For example, one day, my recreational therapist popped into my room. She sat on the edge of my bed with a clipboard, and asked, what recreational activities, post hospitalization, would I be interested in participating? Did I like to paint? Play an instrument? Bake?

"Sex" I mumbled. She blushed, "Pardon me, honey?"
"Sex, I like to make dinner and have sex with my boyfriend after work."
"Ohh," she chirped, "oooohhh....well...let's just put down yoga."
Talking was such a struggle. I didn't want to argue with this nice lady.  I felt a post-stroke emotional outburst welling up inside. "Ok," I muttered. "Yoga."

That was the only conversation I had with a medical professional about potential intimacy issues in a post-stroke life.

§ **Records provided**:
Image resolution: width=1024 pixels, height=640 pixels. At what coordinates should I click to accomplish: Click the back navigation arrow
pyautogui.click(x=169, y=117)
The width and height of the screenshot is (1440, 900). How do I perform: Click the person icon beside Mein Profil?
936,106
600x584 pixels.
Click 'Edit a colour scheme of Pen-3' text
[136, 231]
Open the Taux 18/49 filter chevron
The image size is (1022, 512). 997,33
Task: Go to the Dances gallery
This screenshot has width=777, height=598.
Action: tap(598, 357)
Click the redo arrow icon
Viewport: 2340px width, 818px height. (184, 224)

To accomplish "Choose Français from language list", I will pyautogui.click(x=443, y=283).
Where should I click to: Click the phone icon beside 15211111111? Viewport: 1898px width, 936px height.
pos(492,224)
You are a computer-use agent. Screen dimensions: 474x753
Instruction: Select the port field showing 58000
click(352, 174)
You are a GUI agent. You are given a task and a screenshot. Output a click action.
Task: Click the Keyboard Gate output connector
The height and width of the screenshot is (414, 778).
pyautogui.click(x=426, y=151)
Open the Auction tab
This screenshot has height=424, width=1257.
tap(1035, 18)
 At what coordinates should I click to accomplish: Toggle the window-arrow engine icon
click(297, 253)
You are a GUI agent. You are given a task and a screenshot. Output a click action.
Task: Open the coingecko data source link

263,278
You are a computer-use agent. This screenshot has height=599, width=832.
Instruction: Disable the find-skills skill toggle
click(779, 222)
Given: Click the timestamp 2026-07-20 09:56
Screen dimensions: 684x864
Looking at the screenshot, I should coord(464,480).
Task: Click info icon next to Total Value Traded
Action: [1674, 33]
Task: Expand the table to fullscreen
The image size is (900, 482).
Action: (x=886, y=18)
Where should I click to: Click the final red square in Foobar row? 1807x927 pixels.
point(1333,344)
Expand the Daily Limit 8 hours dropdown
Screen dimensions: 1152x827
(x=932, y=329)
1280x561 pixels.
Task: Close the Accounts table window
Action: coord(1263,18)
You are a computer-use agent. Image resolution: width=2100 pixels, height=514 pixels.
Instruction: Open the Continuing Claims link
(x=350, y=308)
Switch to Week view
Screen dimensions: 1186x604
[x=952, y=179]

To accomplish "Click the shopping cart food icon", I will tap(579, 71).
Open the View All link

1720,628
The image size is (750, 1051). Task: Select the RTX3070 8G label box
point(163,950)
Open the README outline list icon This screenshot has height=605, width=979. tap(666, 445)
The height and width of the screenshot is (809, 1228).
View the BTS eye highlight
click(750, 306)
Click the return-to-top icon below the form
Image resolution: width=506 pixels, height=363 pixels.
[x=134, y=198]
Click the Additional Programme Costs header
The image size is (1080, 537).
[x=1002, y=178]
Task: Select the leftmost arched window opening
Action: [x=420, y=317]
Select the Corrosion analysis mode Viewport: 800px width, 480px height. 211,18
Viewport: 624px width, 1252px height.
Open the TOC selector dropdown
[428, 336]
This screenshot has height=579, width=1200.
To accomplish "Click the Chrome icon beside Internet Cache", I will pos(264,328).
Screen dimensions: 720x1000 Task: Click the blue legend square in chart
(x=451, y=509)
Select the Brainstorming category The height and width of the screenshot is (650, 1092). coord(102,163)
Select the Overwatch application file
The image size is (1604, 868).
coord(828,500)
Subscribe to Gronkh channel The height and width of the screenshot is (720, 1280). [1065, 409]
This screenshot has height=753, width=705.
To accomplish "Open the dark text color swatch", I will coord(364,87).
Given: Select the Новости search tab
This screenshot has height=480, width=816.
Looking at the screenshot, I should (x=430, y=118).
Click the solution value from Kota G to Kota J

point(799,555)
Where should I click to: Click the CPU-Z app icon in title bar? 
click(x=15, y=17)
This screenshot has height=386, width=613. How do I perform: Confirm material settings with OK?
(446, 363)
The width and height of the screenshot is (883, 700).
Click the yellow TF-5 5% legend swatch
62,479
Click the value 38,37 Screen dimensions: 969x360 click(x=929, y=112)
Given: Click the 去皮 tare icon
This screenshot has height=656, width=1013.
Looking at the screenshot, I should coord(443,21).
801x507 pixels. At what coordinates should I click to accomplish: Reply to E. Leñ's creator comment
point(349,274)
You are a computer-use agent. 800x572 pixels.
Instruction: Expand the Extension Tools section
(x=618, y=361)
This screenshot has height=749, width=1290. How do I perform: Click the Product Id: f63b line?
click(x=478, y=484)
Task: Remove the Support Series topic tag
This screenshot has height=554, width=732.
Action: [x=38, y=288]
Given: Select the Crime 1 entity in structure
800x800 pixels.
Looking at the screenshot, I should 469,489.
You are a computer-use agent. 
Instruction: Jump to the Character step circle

§ **What to do**:
A - In the stroke recovery passage, which recreational activity did the therapist decide to put down?
B - Write the next part of the stroke recovery passage, picking up after its final sentence.

§ **Answer section**:
A - Yoga.

B -
Having been out of the hospital for two years has allowed me to gain a lot of perspective. People who have strokes are still human beings with human needs.  If lucky, stroke survivors get to go home and re-join the human race. They are husbands, wives, boyfriends, girlfriends, parents and children.  My story is not unique. Stroke rehab takes time and is difficult. A lot of what happens during formal rehab is messy, uncomfortable, de-humanizing and downright embarrassing...for survivors as well as their caregivers. I believe that the more the struggles of rehabilitation are talked about, the more help and resources can become available.

If your loved ones are stroke survivors or caregivers encourage them  to tell their stories. It makes a difference.